Prenant le cas du Grand Stade de France qui aura coûté beaucoup d’argent, il a expliqué que l’Etat français qui en est propriétaire, parvient à rentabiliser les investissements en le louant aux fédérations de football, de rugby et aux activités liées aux spectacles ou autres concerts. Malgré cela, des commerces existent dans le périmètre. Franck Dhersin, le maire de Tétéghem, a souhaité que les collectivités locales du Sénégal s’en inspirent pour avoir des ressources additionnelles. Il a suggéré aux élus de tendre vers l’intercommunalité. Mieux, l’Etat doit les forcer à adopter les regroupements de communes, pour unir leurs efforts et défendre ensemble leurs intérêts. Il a également soutenu que le Groupe Vinci, dans lequel il travaille, pourrait être intéressé par le partenariat public / privé. A condition que sur place, les entreprises nationales aient une plus grande surface financière, quitte à se regrouper aussi.

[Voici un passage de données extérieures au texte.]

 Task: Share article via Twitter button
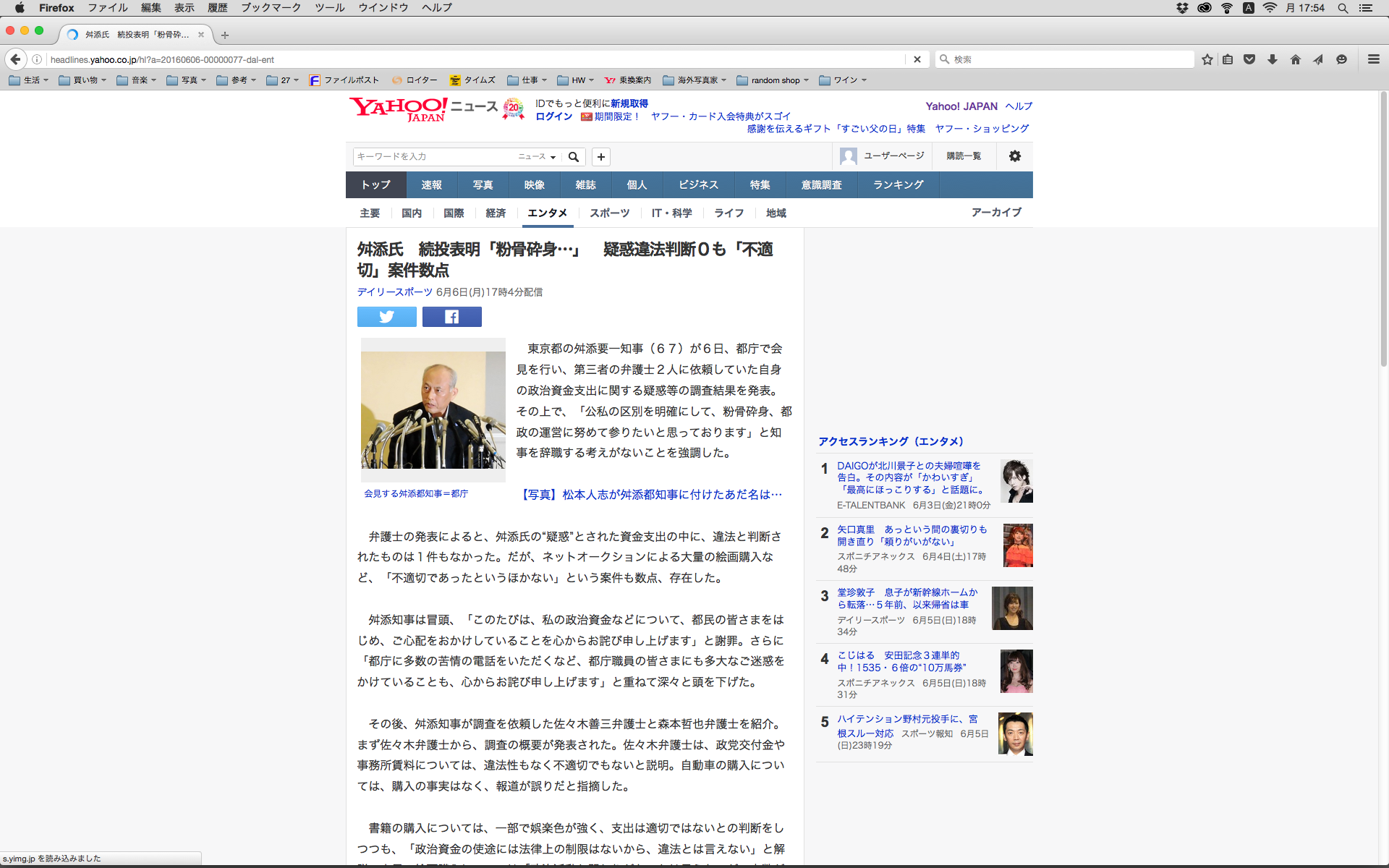coord(386,317)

Le représentant de la Ville de Dakar révélera que leur ambition est de créer des Gie de production dans tous les arrondissements. Cela englobe l’entretien des panneaux, la pose, le nettoiement…

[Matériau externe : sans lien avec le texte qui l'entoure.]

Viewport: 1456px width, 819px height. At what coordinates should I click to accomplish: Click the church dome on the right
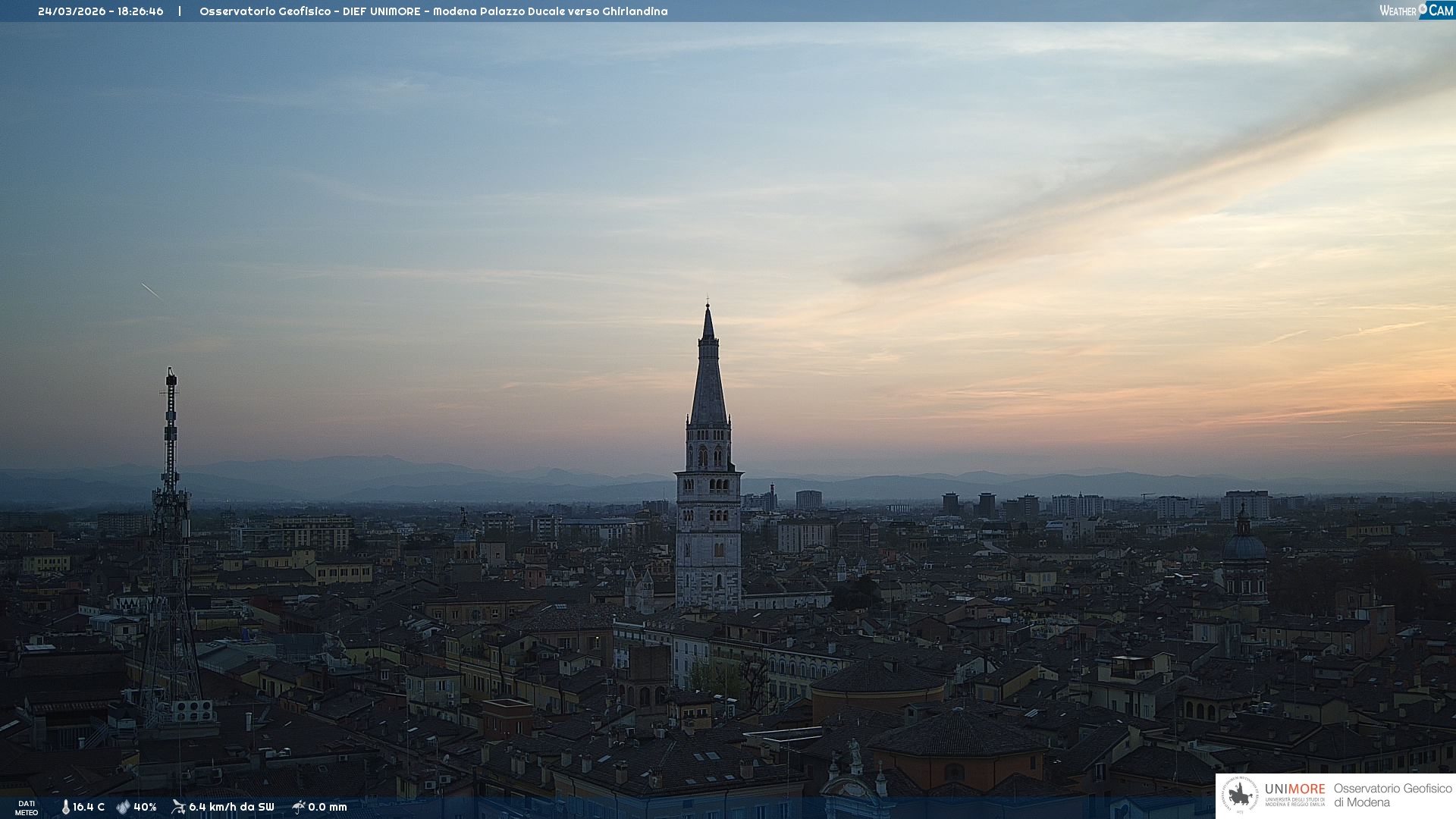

Moussa Mbaye, le coordonnateur d’Enda Diapol, maître d’œuvre de cette rencontre, plaidera pour la multiplication des initiatives susceptibles d’accélérer les investissements. Pour cela, les collectivités locales ont besoin de personnel qualifié et davantage de formation, pour mieux signer des contrats mutuellement bénéfiques à leur collectivité.